→ Exercise goal:
Your task is to copy the lines of the data below from the line holding "百家号 (415, 2536)" through the line holding "第二新闻网 (363, 2536)", inclusive, exactly and with nothing added.

→ Material for this task:
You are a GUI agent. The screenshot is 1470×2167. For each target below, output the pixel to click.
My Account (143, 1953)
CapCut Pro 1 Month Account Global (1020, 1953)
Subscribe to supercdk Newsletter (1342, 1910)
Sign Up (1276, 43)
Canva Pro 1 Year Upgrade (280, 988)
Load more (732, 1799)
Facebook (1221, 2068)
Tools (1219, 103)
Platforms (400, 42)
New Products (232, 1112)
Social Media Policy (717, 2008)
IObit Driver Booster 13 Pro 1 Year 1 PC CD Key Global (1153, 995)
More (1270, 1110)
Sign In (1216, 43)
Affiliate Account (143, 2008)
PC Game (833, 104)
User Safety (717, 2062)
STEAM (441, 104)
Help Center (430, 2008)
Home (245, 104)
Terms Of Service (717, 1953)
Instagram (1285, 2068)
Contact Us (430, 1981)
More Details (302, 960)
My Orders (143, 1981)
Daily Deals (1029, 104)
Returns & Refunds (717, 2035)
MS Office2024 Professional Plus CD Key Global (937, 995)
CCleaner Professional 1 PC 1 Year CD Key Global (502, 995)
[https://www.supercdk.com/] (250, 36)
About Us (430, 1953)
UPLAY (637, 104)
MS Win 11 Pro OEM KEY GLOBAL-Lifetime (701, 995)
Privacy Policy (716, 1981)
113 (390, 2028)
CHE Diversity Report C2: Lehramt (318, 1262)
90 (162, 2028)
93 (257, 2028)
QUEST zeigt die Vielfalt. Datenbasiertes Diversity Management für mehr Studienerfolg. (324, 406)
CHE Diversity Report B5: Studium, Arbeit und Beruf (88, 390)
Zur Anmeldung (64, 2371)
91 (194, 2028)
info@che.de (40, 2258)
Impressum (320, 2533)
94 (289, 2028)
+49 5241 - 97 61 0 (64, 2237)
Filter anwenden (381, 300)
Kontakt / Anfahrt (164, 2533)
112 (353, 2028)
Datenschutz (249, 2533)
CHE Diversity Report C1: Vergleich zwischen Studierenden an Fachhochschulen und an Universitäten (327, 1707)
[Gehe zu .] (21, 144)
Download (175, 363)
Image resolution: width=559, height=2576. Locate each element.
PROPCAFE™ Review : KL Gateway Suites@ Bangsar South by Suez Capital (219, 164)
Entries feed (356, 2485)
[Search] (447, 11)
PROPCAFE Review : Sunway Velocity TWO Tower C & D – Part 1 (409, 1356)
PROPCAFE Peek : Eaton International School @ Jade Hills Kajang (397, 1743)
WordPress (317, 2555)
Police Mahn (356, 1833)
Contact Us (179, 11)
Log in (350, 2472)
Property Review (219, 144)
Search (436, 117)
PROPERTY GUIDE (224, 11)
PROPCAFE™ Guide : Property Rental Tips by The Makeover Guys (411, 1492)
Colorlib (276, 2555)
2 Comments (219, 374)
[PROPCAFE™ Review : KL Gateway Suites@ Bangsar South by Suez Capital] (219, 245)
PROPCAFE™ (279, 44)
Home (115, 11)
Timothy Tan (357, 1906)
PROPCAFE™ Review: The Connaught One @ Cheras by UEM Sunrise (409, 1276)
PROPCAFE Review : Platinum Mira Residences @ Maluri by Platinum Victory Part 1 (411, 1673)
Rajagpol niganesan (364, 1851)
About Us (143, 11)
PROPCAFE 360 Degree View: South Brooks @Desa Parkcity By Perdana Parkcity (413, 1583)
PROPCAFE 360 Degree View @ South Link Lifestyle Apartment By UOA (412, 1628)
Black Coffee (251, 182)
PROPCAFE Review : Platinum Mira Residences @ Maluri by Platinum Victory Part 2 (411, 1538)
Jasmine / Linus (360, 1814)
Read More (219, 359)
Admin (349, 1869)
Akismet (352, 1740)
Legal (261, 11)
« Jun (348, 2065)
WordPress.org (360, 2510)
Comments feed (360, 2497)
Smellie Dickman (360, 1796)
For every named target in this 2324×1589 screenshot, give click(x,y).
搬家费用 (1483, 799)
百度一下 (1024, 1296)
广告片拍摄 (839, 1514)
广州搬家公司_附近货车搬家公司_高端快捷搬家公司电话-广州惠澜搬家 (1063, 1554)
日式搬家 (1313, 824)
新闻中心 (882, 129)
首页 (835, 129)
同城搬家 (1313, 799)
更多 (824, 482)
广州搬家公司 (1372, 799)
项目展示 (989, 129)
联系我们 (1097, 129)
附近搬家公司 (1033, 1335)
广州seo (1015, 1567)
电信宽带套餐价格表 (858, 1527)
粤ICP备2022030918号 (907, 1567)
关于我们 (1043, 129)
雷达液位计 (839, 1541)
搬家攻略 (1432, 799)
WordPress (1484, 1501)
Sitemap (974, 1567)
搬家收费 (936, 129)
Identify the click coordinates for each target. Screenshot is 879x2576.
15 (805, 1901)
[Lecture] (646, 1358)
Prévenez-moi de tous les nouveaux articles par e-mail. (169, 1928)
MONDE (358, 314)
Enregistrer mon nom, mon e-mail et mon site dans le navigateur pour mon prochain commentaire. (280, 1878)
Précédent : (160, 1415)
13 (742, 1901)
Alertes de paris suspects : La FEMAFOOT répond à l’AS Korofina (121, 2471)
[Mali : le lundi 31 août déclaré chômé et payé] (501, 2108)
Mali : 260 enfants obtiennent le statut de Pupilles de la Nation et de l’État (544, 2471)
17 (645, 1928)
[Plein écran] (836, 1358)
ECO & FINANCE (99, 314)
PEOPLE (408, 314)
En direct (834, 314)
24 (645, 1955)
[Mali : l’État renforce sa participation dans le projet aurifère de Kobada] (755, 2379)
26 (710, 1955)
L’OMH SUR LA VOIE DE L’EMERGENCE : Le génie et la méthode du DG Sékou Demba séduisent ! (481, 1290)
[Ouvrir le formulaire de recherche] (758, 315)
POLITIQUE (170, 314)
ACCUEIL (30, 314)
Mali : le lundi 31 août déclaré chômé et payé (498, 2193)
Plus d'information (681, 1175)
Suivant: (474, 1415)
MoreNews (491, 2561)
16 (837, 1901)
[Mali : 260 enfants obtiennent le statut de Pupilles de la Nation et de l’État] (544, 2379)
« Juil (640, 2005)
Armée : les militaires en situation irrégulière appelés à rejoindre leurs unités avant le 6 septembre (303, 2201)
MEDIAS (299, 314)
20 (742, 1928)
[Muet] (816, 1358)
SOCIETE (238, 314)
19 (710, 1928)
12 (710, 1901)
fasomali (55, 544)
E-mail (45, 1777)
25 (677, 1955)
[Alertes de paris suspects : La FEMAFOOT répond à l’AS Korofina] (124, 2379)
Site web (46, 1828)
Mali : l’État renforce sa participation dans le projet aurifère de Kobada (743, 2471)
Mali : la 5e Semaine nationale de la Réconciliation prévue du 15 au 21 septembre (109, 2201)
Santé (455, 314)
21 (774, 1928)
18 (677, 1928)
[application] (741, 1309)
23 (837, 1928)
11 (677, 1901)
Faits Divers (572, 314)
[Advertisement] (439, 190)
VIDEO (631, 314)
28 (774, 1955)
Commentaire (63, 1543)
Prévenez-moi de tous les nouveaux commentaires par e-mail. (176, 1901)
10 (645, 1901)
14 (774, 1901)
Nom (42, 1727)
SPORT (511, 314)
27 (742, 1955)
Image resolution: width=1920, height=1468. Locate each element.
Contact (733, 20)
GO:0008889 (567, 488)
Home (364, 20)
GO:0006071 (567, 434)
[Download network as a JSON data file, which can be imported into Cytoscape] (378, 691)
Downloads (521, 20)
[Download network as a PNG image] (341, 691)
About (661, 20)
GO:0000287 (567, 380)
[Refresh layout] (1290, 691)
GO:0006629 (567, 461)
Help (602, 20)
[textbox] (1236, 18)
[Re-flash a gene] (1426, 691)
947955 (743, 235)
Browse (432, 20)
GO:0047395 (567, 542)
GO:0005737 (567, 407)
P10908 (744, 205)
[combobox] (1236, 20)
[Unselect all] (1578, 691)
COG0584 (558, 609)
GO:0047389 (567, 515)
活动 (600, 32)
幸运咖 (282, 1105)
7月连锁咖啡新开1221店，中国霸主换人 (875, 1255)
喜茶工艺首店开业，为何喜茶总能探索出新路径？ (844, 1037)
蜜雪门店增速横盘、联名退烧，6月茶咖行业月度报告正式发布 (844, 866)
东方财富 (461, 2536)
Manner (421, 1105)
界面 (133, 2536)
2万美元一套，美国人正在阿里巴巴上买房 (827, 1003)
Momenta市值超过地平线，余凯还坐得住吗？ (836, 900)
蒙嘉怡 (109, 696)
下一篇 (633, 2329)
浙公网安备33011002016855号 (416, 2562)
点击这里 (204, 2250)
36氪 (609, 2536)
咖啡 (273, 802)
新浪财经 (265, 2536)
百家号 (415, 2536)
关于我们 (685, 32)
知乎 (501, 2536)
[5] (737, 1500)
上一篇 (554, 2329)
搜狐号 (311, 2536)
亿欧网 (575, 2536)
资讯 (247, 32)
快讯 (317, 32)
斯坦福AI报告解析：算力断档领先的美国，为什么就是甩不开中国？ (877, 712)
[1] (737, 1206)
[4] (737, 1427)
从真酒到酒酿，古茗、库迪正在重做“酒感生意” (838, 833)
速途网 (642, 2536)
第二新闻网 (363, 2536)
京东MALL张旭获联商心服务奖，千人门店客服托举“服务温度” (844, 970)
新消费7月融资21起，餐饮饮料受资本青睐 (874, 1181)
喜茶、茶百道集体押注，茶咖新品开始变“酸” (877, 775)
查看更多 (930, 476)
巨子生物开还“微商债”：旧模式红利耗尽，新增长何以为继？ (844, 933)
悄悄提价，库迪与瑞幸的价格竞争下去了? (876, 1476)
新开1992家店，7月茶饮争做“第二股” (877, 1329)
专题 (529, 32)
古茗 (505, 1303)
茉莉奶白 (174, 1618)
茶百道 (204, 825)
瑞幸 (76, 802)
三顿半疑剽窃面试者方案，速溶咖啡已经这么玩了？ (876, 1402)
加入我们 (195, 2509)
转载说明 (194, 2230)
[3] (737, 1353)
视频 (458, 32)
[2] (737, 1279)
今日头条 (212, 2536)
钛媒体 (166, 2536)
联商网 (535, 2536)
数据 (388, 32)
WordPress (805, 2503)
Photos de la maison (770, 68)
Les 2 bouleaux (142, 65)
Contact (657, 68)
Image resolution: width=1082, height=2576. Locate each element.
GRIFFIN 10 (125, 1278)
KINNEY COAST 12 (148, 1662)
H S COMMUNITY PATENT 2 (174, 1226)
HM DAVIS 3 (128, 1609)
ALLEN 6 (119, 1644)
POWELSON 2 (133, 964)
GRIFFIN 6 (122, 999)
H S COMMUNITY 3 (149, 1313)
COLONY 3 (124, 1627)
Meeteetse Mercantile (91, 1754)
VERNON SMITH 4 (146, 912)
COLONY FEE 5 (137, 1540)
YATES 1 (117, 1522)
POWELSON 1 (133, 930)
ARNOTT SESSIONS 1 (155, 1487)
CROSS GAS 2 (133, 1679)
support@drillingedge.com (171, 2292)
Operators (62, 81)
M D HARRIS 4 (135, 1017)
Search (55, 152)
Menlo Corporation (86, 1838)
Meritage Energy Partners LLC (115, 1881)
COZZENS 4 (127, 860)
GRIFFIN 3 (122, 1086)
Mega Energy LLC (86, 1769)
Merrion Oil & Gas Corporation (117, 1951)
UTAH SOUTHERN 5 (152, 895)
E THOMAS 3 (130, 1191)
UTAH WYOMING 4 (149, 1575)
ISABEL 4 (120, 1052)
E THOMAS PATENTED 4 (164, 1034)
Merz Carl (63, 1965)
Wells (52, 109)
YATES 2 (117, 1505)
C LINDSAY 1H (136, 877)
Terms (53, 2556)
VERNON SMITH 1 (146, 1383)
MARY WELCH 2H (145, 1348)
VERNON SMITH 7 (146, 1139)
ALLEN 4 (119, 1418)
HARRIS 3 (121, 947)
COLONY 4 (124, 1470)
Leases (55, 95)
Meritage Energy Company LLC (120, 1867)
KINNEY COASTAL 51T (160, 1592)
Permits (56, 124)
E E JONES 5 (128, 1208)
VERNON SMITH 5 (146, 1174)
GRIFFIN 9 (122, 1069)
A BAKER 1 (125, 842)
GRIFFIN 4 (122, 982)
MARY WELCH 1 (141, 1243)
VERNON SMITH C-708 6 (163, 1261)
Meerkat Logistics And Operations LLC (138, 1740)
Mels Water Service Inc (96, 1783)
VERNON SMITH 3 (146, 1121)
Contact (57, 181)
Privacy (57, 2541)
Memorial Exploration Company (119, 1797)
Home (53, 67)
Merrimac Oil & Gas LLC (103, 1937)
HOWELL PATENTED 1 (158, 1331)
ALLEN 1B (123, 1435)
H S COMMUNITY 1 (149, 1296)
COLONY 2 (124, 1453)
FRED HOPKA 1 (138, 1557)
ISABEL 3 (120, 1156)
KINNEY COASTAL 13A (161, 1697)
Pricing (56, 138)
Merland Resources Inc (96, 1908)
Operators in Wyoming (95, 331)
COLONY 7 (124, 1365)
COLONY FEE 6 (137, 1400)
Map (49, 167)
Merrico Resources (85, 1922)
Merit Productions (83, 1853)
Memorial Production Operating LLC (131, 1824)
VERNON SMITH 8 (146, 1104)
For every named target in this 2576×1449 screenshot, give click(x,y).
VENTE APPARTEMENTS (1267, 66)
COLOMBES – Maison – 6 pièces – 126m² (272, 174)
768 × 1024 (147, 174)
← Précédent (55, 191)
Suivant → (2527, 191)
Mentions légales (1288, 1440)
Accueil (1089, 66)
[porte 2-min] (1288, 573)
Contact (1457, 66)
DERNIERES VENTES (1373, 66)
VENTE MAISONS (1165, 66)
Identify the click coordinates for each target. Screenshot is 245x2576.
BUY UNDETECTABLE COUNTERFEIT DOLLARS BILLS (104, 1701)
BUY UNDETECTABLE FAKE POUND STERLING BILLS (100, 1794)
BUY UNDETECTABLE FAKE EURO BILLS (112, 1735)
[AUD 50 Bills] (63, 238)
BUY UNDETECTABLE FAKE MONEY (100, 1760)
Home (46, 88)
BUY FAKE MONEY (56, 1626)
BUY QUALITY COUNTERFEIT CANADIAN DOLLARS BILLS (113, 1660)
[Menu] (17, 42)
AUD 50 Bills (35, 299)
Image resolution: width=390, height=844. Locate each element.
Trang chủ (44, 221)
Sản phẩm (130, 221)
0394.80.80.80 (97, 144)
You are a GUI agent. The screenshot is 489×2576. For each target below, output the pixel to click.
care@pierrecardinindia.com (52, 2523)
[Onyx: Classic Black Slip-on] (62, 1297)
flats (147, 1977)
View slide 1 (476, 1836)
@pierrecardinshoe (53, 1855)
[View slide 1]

→ Finished task:
百家号 (415, 2536)
关于我们 (685, 32)
知乎 (501, 2536)
[5] (737, 1500)
上一篇 (554, 2329)
搜狐号 (311, 2536)
亿欧网 (575, 2536)
资讯 (247, 32)
快讯 (317, 32)
斯坦福AI报告解析：算力断档领先的美国，为什么就是甩不开中国？ (877, 712)
[1] (737, 1206)
[4] (737, 1427)
从真酒到酒酿，古茗、库迪正在重做“酒感生意” (838, 833)
速途网 (642, 2536)
第二新闻网 (363, 2536)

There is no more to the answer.